(Assignment):
Could you output, exactly and with nothing else, every line from the one that contains "Focus the Saturation number field" through the last line of the listing below?

(Task material):

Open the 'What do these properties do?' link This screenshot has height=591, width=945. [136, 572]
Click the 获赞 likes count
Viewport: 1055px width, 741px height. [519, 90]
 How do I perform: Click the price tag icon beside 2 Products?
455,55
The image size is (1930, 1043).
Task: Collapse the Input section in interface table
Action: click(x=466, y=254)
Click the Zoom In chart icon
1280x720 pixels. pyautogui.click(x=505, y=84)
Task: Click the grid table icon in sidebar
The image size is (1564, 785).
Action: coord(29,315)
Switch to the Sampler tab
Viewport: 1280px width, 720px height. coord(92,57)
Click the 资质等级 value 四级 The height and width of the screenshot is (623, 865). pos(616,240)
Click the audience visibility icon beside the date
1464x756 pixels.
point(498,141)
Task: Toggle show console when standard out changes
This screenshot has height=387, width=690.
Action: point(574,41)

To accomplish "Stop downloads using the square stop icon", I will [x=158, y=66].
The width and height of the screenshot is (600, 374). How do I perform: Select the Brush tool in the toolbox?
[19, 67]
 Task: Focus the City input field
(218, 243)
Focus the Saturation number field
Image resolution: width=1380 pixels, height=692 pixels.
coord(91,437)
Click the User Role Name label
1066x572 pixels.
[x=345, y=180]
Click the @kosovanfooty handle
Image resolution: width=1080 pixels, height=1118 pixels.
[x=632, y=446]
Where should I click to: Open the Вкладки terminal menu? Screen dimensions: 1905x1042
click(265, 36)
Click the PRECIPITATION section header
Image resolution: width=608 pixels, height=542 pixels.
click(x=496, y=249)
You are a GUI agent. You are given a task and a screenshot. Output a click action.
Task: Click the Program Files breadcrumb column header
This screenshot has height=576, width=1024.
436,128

(Exercise answer):
Focus the Saturation number field
Image resolution: width=1380 pixels, height=692 pixels.
coord(91,437)
Click the User Role Name label
1066x572 pixels.
[x=345, y=180]
Click the @kosovanfooty handle
Image resolution: width=1080 pixels, height=1118 pixels.
[x=632, y=446]
Where should I click to: Open the Вкладки terminal menu? Screen dimensions: 1905x1042
click(265, 36)
Click the PRECIPITATION section header
Image resolution: width=608 pixels, height=542 pixels.
click(x=496, y=249)
You are a GUI agent. You are given a task and a screenshot. Output a click action.
Task: Click the Program Files breadcrumb column header
This screenshot has height=576, width=1024.
436,128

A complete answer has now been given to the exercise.